As described above, the recycling method of the present invention is capable of scrapping painted parts and products made of a magnesium-based material with a simple apparatus without using flux and harmful to the oxidation of paint. It is possible to provide an environmentally friendly recycling method of dissolving without generating any organic gas, decomposing the coating material, and removing and regenerating the decomposition products.

[Brief description of the drawings]

FIG. 1 is a schematic diagram of an apparatus that can be used for carrying out a reproduction method of the present invention.

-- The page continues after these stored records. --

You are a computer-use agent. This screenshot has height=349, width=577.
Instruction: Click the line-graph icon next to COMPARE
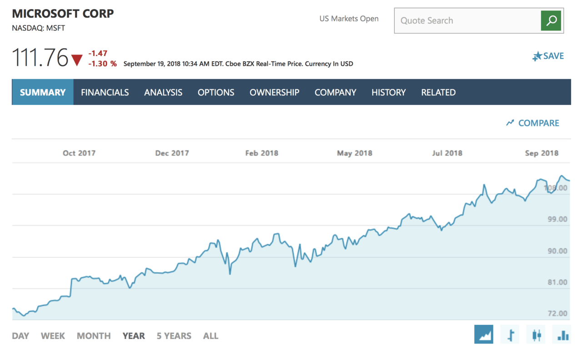[x=509, y=123]
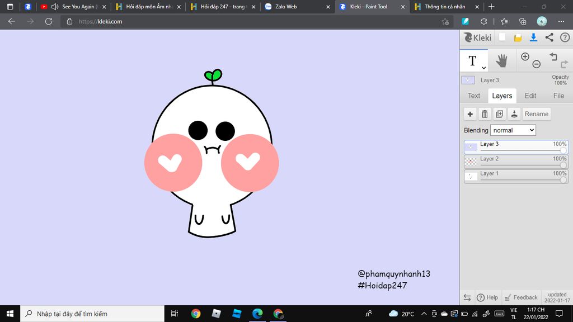Viewport: 573px width, 322px height.
Task: Click the share icon in Kleki
Action: click(549, 37)
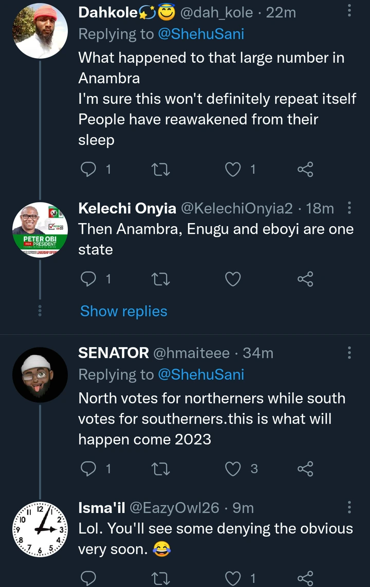Image resolution: width=370 pixels, height=587 pixels.
Task: Open more options on Kelechi Onyia's tweet
Action: (x=349, y=208)
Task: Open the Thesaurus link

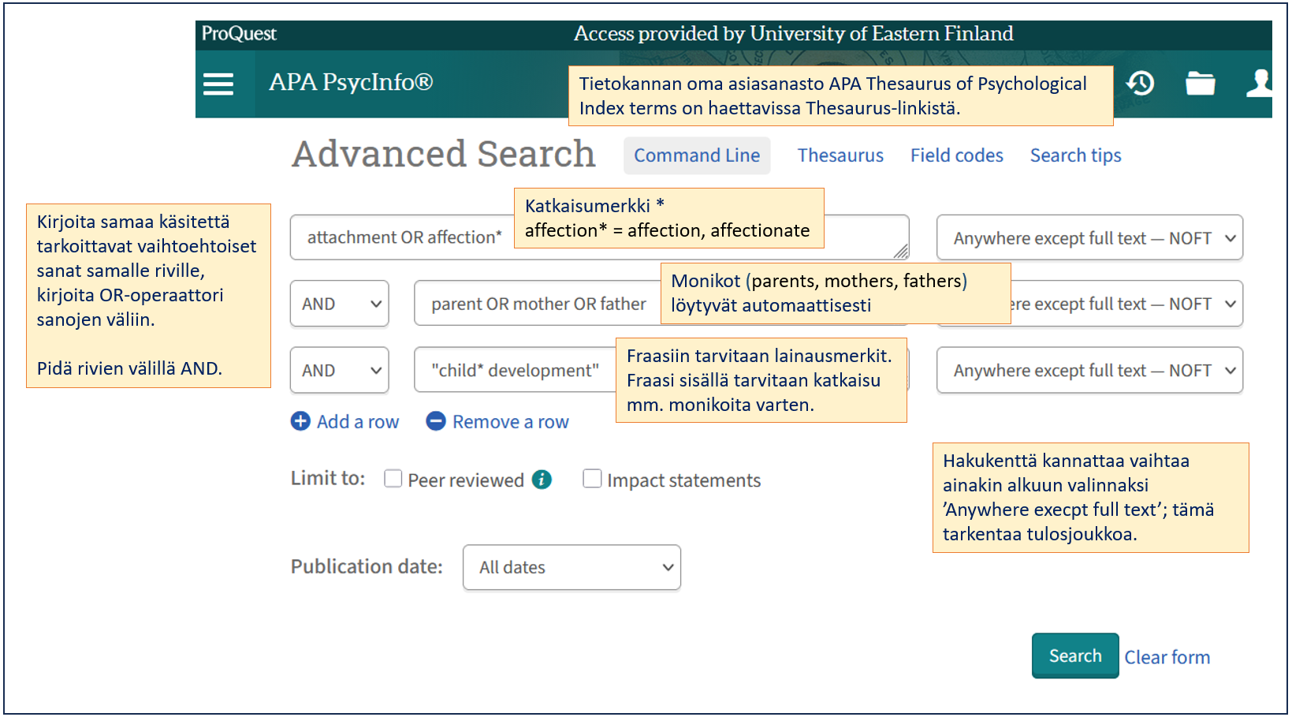Action: pyautogui.click(x=840, y=155)
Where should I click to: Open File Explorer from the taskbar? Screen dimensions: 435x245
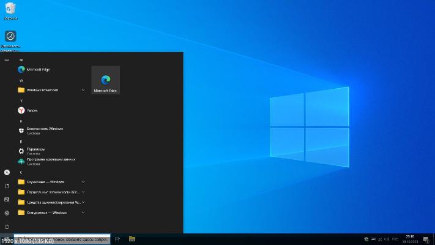tap(132, 239)
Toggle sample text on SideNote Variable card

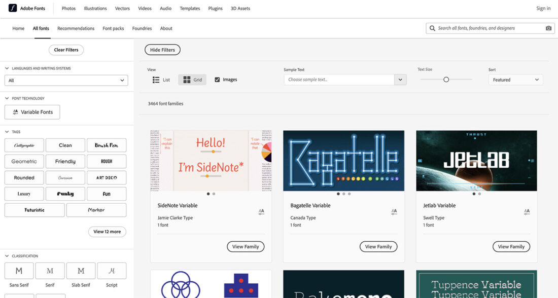click(261, 212)
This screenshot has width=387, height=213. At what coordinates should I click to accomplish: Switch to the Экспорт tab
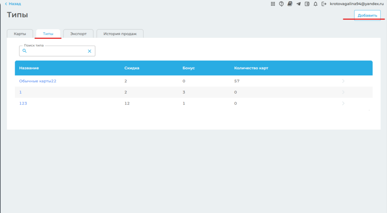click(x=78, y=34)
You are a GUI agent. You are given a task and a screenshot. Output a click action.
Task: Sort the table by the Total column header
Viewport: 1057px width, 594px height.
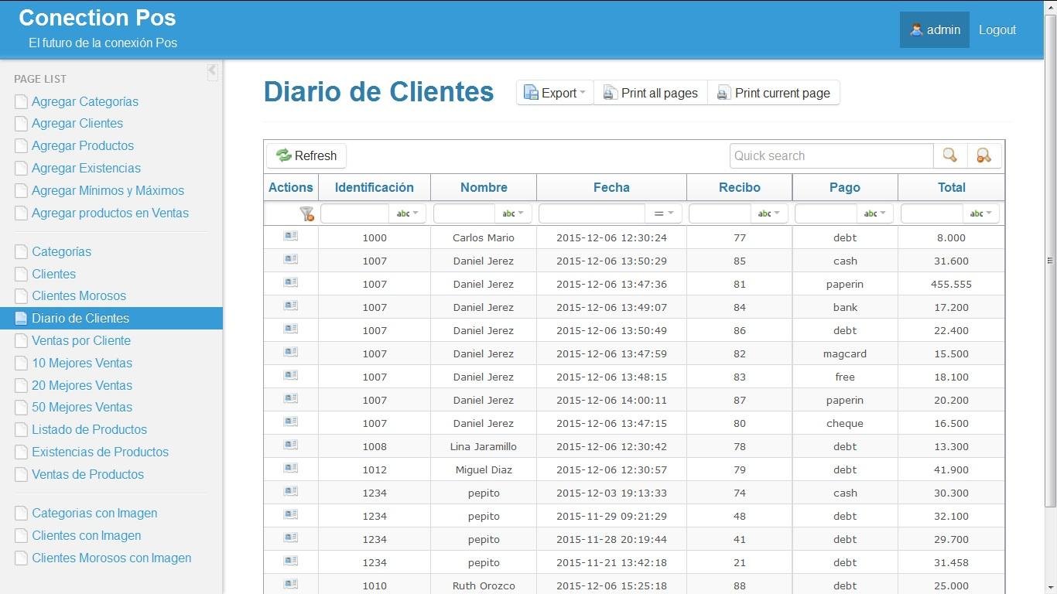coord(951,187)
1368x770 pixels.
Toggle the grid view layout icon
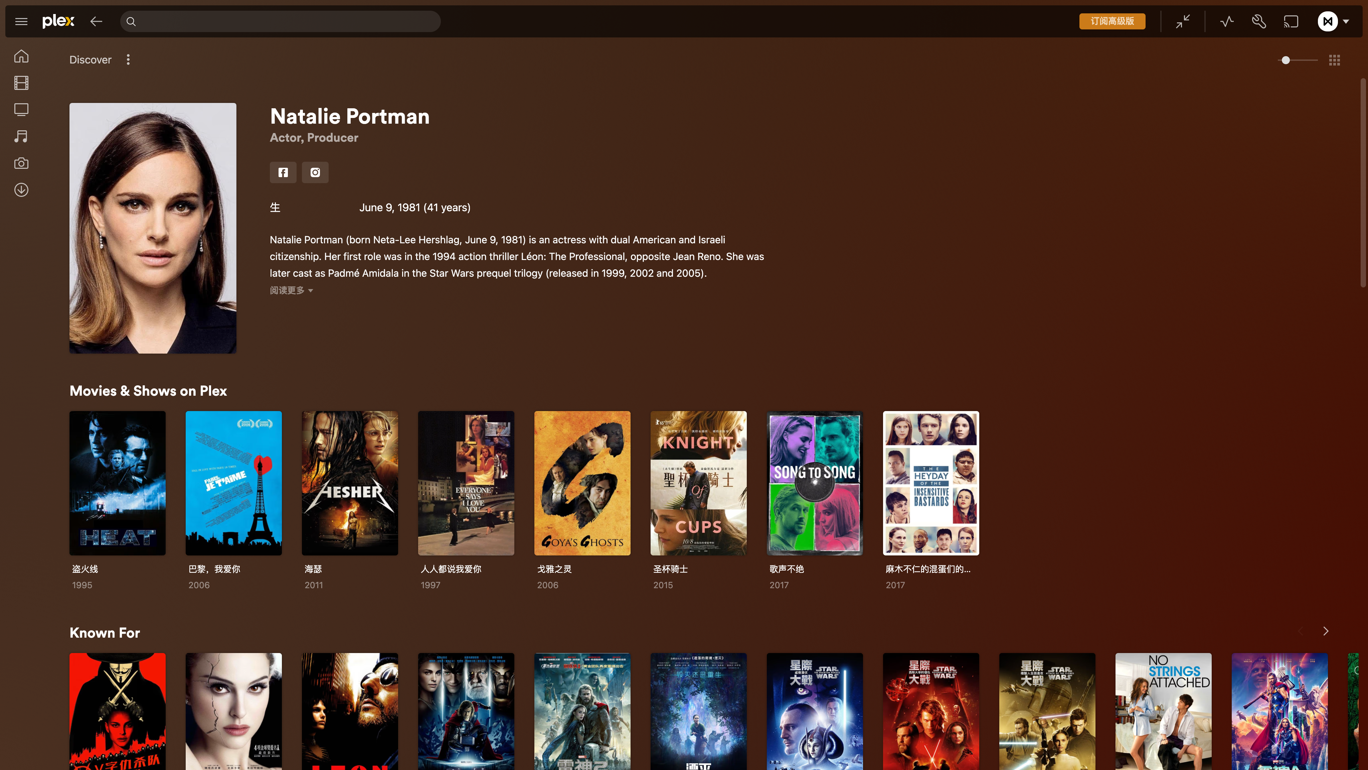click(x=1335, y=60)
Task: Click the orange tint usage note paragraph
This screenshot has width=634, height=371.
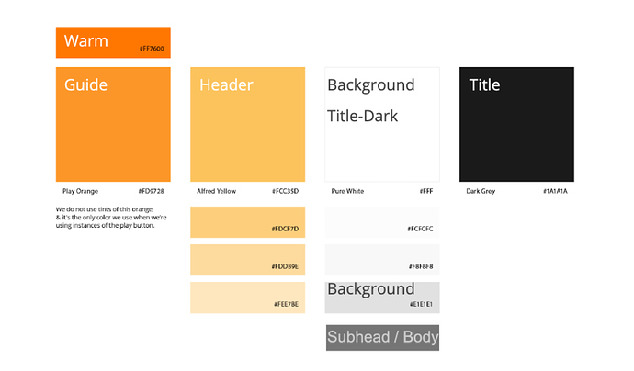Action: [111, 218]
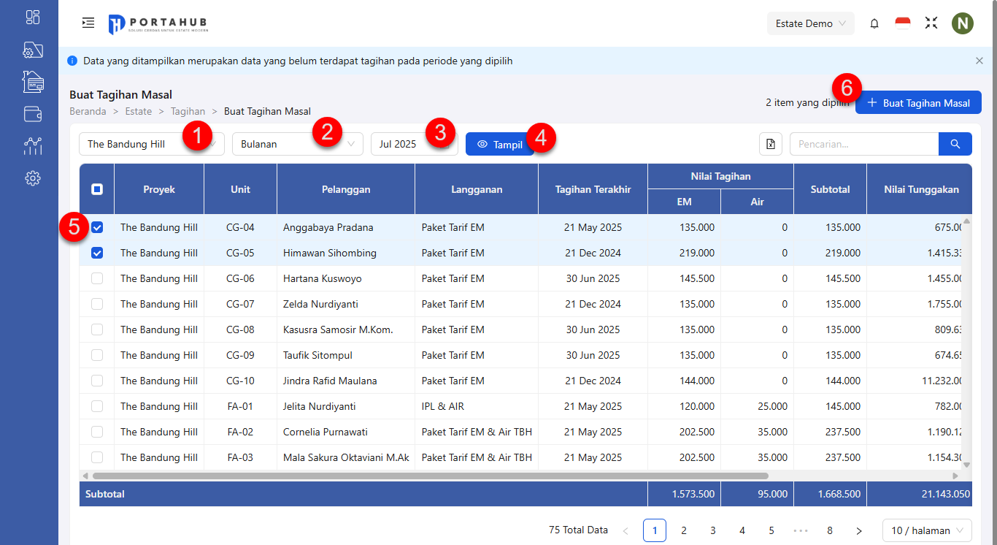The image size is (997, 545).
Task: Select the CG-06 Hartana Kuswoyo checkbox
Action: [x=97, y=278]
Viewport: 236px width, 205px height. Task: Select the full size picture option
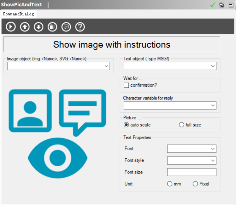click(181, 125)
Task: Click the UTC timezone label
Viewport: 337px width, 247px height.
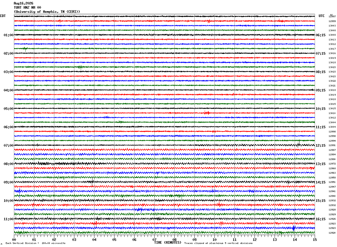Action: pyautogui.click(x=322, y=16)
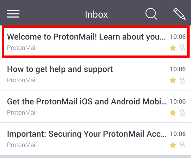Tap the search magnifier icon
Image resolution: width=191 pixels, height=158 pixels.
151,14
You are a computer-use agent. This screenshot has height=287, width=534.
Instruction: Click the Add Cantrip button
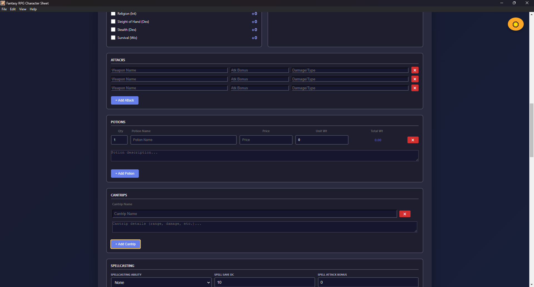click(125, 244)
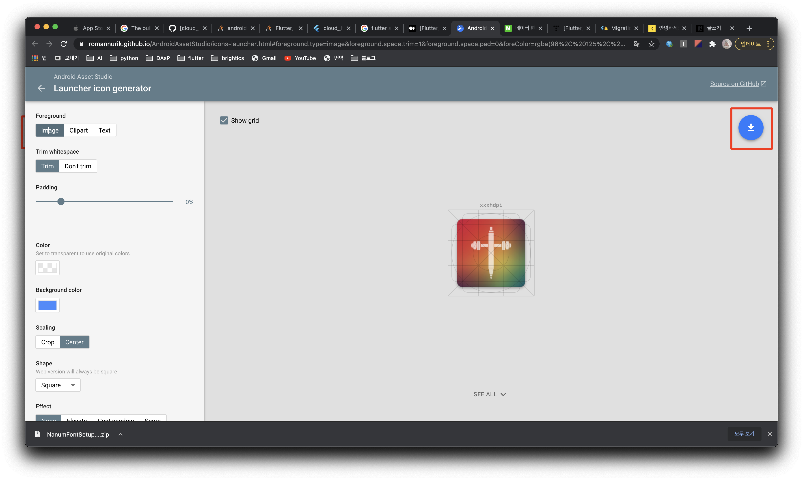Image resolution: width=803 pixels, height=480 pixels.
Task: Expand NanumFontSetup zip download options chevron
Action: (120, 434)
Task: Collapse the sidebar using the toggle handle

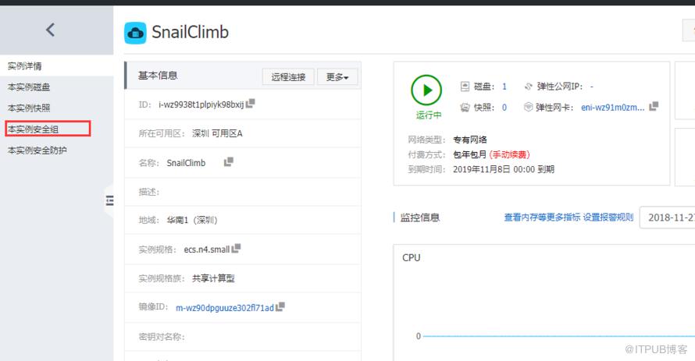Action: (x=109, y=201)
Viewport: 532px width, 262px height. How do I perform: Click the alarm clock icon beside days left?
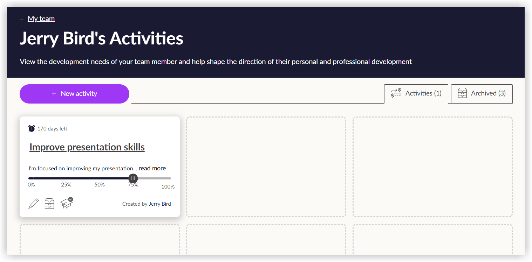[x=32, y=129]
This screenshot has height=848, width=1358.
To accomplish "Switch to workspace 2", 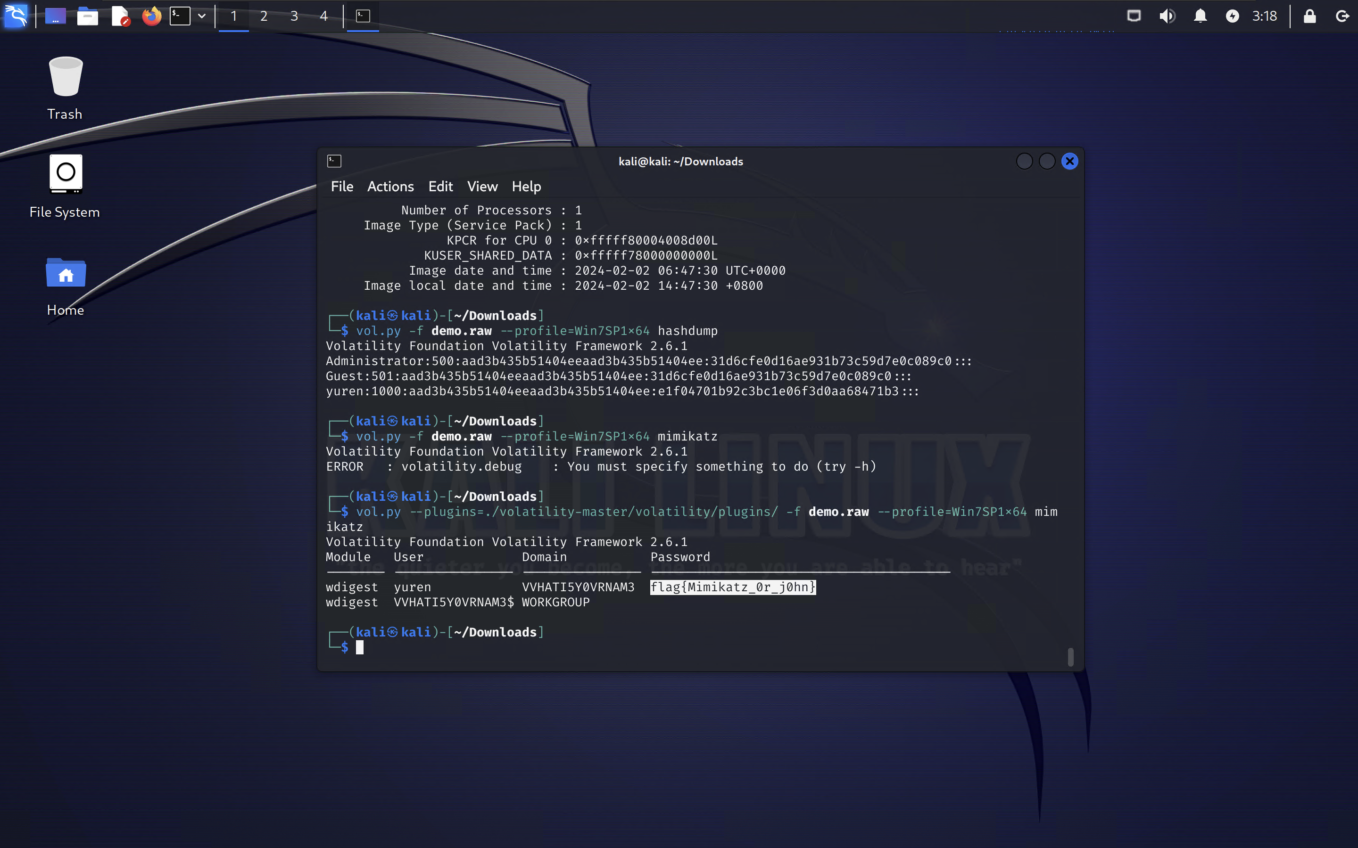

FIG. 2 is a schematic view of another apparatus that can be used for performing the reproducing method of the present invention.

[Explanation of symbols]

 DESCRIPTION OF SYMBOLS 1 Melting furnace 2 Crushed material 3 Vacuum suction pipe 4 Purification gas introduction pipe 5 Blowing device for fine bubbling

Claims (5)

[Claims] 1. The coated magnesium waste material is Ar, H
e, Ne, SF ₆ , CO ₂ , SO ₂ or N ₂ gas atmosphere is dissolved under normal pressure or reduced pressure, the molten metal is kept under the pressure in the atmosphere to decompose the coating material into inorganic substances, A method for regenerating a coated magnesium waste material, comprising removing decomposition products of a paint by maintaining the molten metal under reduced pressure in the atmosphere. 2. The pressure in the chamber containing the coated magnesium waste material is reduced to 50 Torr or less, and the atmosphere in the chamber is Ar, He, Ne, SF ₆ , CO ₂ , SO ₂ .
₂ or N ₂ gas, the waste material is dissolved in the atmosphere under normal pressure or reduced pressure, and the molten metal is maintained at 600 to 700 ° C. in the atmosphere under the pressure to decompose the coating material into inorganic substances. 2. A method according to claim 1, wherein the decomposition product of the paint is removed by maintaining the molten metal under reduced pressure in the atmosphere. 3. The method according to claim 1 or 2, wherein the paint is decomposed into inorganic substances and removed, and subsequently, Ar, He, Ne, SF ₆ , CO ₂ , SO _{2 are} added as a cleaning gas in the molten metal.
₂ or N ₂ gas, or a mixed gas of these gases and dry air, is blown while finely bubbling, so that foreign substances such as oxides in the molten metal are floated and separated. How to recycle waste materials. 4. The recycling method according to claim 1, wherein 50% by weight or more of the new metal and 50% by weight or less of the coated magnesium waste material are used in combination. 5. The coated magnesium waste material according to claim 1.
5. A method for regenerating a coated magnesium waste material, comprising regenerating by the method described in any one of (4) to (4), and subsequently filtering the molten metal through a metal or ceramic filter.